:: WORK TASK ::
Each line of the data has to be written out again exactly as shown.

• • • • •

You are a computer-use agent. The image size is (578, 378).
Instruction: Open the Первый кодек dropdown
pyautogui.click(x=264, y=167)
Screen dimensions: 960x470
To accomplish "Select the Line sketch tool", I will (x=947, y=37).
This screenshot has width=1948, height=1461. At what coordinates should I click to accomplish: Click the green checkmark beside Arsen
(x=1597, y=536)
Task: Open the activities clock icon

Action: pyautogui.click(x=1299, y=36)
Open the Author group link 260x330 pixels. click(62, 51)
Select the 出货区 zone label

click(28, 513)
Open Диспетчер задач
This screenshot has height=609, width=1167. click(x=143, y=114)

• • • • •

:: TASK OUTPUT ::
You are a computer-use agent. The image size is (578, 378).
Instruction: Open the Первый кодек dropdown
pyautogui.click(x=264, y=167)
Screen dimensions: 960x470
To accomplish "Select the Line sketch tool", I will (x=947, y=37).
This screenshot has width=1948, height=1461. At what coordinates should I click to accomplish: Click the green checkmark beside Arsen
(x=1597, y=536)
Task: Open the activities clock icon

Action: pyautogui.click(x=1299, y=36)
Open the Author group link 260x330 pixels. click(62, 51)
Select the 出货区 zone label

click(28, 513)
Open Диспетчер задач
This screenshot has height=609, width=1167. click(x=143, y=114)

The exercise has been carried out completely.